• [Task to complete] Could you extract the lines from the one containing "The image size is (2576, 1400). What" through the one containing "History is located", both ends included, and reproduce them word for word?

• [Input records]
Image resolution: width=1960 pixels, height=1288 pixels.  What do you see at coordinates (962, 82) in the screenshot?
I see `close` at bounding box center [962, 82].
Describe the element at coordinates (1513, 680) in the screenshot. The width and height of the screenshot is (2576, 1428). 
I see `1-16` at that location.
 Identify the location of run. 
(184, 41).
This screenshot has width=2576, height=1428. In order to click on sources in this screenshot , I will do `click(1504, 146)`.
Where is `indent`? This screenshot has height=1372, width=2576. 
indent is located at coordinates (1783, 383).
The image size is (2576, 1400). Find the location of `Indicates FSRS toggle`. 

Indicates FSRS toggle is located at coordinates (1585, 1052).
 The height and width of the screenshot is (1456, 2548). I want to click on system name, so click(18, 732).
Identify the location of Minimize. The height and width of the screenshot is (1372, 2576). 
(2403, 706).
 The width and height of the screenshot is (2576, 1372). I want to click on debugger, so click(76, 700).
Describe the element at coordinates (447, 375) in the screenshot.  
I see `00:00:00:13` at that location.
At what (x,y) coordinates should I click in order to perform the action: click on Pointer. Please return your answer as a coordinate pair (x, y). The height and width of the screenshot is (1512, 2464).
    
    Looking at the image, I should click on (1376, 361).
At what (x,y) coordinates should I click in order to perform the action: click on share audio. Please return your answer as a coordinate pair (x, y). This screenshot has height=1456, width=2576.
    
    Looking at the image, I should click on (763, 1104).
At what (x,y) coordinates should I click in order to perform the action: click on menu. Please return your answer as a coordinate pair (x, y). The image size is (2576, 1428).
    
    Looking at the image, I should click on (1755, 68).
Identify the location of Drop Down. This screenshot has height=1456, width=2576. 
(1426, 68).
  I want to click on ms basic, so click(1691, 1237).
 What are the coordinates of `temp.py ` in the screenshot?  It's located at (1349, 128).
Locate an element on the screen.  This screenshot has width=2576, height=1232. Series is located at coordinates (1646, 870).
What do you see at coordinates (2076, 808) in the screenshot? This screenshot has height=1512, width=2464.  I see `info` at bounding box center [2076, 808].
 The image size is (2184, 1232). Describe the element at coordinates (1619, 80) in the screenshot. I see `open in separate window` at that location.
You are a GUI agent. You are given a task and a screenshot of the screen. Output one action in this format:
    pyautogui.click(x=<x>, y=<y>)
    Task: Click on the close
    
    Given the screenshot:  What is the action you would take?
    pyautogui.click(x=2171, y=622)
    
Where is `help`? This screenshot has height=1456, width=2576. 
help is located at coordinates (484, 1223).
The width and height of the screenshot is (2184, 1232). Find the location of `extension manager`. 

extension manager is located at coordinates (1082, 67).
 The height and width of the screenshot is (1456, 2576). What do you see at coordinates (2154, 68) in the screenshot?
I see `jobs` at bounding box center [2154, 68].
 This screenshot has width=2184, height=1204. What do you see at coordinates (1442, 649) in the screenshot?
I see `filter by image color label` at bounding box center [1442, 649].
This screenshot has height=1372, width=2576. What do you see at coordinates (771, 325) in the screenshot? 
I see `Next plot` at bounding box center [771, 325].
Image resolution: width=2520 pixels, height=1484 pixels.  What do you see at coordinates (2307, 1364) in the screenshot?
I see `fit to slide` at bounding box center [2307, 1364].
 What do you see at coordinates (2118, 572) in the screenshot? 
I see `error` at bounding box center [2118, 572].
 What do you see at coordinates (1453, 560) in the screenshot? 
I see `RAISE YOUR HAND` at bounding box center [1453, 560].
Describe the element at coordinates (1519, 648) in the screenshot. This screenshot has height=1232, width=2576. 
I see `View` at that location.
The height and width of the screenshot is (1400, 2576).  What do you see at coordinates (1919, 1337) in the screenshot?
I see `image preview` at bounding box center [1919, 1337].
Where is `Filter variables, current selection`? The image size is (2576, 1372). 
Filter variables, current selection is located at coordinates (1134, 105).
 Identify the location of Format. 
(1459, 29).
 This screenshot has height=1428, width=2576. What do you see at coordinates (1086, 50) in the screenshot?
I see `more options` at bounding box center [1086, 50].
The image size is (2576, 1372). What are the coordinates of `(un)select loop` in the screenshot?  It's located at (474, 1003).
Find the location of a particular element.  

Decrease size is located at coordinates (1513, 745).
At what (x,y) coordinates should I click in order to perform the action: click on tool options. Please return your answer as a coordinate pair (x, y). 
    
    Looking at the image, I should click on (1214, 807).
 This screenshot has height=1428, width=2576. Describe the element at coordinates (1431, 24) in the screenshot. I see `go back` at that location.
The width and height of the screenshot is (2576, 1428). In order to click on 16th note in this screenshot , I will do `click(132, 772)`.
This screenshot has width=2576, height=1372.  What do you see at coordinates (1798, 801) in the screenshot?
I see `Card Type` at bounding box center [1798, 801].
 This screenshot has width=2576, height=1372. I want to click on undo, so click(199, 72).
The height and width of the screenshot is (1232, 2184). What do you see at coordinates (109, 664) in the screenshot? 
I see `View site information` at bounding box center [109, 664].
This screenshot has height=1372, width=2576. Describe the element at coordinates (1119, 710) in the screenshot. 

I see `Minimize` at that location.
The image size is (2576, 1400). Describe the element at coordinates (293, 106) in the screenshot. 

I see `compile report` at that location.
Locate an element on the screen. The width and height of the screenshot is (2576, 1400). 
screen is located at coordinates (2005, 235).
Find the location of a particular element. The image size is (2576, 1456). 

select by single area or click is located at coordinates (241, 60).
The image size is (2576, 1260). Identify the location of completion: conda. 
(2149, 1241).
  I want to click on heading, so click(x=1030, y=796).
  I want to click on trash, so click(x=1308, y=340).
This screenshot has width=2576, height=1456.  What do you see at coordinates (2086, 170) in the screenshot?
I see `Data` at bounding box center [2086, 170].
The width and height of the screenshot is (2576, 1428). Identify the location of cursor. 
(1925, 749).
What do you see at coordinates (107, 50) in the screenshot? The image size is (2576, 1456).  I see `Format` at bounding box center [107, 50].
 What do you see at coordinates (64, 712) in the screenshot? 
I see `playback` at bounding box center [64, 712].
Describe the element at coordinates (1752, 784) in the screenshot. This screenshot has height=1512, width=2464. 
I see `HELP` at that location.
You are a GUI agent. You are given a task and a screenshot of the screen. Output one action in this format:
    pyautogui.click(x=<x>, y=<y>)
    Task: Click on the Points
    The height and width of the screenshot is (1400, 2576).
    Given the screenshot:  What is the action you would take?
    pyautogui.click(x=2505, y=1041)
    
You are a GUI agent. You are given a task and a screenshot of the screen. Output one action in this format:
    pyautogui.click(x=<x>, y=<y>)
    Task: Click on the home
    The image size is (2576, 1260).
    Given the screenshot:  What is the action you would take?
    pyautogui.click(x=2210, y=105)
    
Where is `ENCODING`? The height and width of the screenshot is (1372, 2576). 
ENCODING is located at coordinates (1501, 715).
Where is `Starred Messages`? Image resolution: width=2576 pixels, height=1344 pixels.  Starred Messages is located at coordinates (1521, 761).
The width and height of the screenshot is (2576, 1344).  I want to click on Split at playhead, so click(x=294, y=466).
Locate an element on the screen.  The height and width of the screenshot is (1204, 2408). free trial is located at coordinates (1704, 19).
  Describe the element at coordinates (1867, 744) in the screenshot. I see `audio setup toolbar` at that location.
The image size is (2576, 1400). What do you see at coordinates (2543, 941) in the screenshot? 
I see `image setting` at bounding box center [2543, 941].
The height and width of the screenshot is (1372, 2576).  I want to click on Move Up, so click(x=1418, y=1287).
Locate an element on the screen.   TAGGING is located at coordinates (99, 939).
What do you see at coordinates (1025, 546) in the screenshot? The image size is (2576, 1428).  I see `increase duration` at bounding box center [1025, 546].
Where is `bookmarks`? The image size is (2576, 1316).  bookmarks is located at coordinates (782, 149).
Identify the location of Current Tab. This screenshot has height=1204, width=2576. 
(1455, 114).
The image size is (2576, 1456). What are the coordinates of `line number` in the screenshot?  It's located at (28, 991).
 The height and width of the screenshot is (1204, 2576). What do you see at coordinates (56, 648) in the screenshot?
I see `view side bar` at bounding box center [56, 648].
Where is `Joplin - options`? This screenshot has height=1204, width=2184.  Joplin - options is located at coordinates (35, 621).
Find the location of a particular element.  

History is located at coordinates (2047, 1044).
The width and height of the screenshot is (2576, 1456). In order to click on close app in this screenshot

• [Output for this task]
The image size is (2576, 1400). What do you see at coordinates (2543, 941) in the screenshot? 
I see `image setting` at bounding box center [2543, 941].
The height and width of the screenshot is (1372, 2576).  I want to click on Move Up, so click(x=1418, y=1287).
Locate an element on the screen.   TAGGING is located at coordinates (99, 939).
What do you see at coordinates (1025, 546) in the screenshot? The image size is (2576, 1428).  I see `increase duration` at bounding box center [1025, 546].
Where is `bookmarks`? The image size is (2576, 1316).  bookmarks is located at coordinates (782, 149).
Identify the location of Current Tab. This screenshot has height=1204, width=2576. 
(1455, 114).
The image size is (2576, 1456). What are the coordinates of `line number` in the screenshot?  It's located at (28, 991).
 The height and width of the screenshot is (1204, 2576). What do you see at coordinates (56, 648) in the screenshot?
I see `view side bar` at bounding box center [56, 648].
Where is `Joplin - options`? This screenshot has height=1204, width=2184.  Joplin - options is located at coordinates (35, 621).
Find the location of a particular element.  

History is located at coordinates (2047, 1044).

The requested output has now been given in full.